### Problem description:
Please reproduce, without any change, the stretch of rows below from the line containing "Toggle the CPU test checkbox" through the line containing "Action: point(625,100)", including both of those lines. Give nothing else.

---------------

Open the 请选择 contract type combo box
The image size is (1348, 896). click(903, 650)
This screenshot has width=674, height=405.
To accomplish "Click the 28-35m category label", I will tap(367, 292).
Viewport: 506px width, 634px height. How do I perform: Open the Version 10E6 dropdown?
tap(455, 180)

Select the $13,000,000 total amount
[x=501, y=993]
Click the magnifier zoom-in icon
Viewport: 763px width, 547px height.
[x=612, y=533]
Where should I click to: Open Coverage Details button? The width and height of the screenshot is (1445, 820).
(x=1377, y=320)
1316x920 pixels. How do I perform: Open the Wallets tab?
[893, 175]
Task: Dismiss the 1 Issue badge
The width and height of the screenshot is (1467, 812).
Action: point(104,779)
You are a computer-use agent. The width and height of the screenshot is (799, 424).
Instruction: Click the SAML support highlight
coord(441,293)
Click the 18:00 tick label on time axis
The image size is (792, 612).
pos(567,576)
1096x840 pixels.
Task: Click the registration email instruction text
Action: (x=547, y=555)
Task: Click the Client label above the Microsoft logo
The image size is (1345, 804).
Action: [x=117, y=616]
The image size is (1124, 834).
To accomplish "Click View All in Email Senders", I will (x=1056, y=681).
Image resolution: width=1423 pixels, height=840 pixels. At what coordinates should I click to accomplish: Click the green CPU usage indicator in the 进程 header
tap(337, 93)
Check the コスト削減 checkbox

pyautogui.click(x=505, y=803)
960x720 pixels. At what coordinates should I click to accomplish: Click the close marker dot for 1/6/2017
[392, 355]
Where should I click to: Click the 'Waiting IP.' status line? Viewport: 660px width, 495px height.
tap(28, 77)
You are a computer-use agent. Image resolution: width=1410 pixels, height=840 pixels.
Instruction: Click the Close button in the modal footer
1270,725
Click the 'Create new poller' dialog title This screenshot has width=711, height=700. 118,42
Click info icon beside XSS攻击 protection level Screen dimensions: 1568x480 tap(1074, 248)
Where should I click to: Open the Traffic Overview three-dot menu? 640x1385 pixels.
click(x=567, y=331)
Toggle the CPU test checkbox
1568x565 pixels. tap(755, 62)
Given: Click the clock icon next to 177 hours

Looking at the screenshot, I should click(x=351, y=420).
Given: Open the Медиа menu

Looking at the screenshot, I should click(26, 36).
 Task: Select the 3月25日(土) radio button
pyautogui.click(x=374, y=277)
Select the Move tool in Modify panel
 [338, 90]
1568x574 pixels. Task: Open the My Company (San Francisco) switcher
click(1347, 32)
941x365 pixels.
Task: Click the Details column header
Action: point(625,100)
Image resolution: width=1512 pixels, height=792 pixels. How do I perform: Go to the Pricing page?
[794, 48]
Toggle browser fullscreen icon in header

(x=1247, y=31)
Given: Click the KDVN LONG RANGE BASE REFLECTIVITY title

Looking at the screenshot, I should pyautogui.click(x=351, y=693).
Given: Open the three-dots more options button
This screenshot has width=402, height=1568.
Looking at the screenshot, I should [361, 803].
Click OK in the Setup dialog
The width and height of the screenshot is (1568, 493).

---------------

### Answer for this exercise:
Toggle the CPU test checkbox
1568x565 pixels. tap(755, 62)
Given: Click the clock icon next to 177 hours

Looking at the screenshot, I should click(x=351, y=420).
Given: Open the Медиа menu

Looking at the screenshot, I should click(26, 36).
 Task: Select the 3月25日(土) radio button
pyautogui.click(x=374, y=277)
Select the Move tool in Modify panel
 [338, 90]
1568x574 pixels. Task: Open the My Company (San Francisco) switcher
click(1347, 32)
941x365 pixels.
Task: Click the Details column header
Action: point(625,100)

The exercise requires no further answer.